What is the Driving Force Behind Car Companies Offering Insurance?

From online shopping to DIY cable subscriptions, consumers are looking for ways to streamline their shopping experience — and luxury car dealers are taking note. This year alone, Porsche and Tesla, Inc. (NASDAQ: TSLA) have announced plans to offer insurance to car buyers directly through their brand, essentially skipping the independent auto insurer.

Right now it’s a trend among niche, high-end brands, but it’s one that technology is making easier for other car manufacturers to adopt. Advances in the technology-driven information reporting in vehicles, known as telematics, give both insurers and original equipment managers (OEMs) unique insight into cars and drivers alike, making the marriage of dealers and insurance companies a natural progression. As this trend picks up, it’s important to understand what benefits it has to offer consumers, and how it will affect the insurance marketplace.

Car companies are embracing the shift

  • Porsche: In June 2019, Porsche launched its own auto insurance option with a pricing model that is, in part, determined by the number of miles driven. For consumers who may be more selective about when, and how often, they drive their luxury vehicle, this shift can help drivers save. Currently, the product is only available to drivers in Illinois and Oregon, but the company has plans to expand to more states.

  • Mercedes Benz: Mercedes Benz also recently partnered with Liberty Mutual to offer a discounted rate and auto coverage designed specifically for its customers. While the rates will differ from one customer to another, the company estimates its car owners can save up to $509 when they switch to their insurance.

= = =

• [PROBLEM TO WORK ON]: Pick up the article on car companies offering insurance after its last sentence and keep writing it.

• [SOURCE MATERIAL]:
= = =

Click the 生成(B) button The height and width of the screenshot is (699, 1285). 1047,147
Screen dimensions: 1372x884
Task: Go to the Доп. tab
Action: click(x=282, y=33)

= = =

• [THE OUTPUT]:
  • Tesla: In April 2019, Tesla CEO Elon Musk announced plans for his company to join their ranks by offering its own insurance product through a program called Tesla Insurance Services. Part of the reason for the shift, he claims, is to help reduce rates for consumers. It currently averages $2,450 per year to insure a Tesla vehicle, yet as of August 2019, the service is not available -- so Musk’s claims of lower rates have yet to be tested.

Combined with brand-specific services, consumers can expect a less painful car shopping and maintenance experience. Consider, for example, Tesla’s proposed offerings. In addition to standard services such as auto repairs and collision insurance, it will also offer customers cheaper repairs and discounts specific to Tesla vehicles, such as auto-pilot discounts, wall charger coverage and cyber identity fraud expense, among others. For auto manufacturers, more services in-house helps brands offer top-quality service to their customers while keeping a close watch on their product and reputation.

Technology is driving the change

While more and more customers are becoming interested in a process that streamlines the car shopping experience, technology is making it easier for insurance to be integrated into that process. Telematics allows car manufacturers and insurers to monitor cars by combining GPS technology with communication over a 3G network. The ability to use this technology, which can include monitoring driver habits, location services and “infotainment,” provides insurance companies with more insight into a car and driver’s performance, therefore improving the ability to more accurately measure risk. Insurance companies have already launched nearly 250 telematics programs around the world, including Progressive Corporation’s (NYSE: PGR) Progressive Snapshot program and Allstate Corporation’s (NYSE: ALL) Allstate Drivewise program, both of which reward good drivers with lower rates.

The collected data often (though not always) flows through devices embedded in the car by the manufacturer, making the trend beneficial to OEMs as well. While insurers benefit from data around speed or miles driven, OEMs may start to see the benefit of smart technology through aftermarket subscription services. A report by management consulting firm McKinsey & Company found new connectivity business models that include data-connectivity services could increase automotive revenues by $1.5 trillion by 2030.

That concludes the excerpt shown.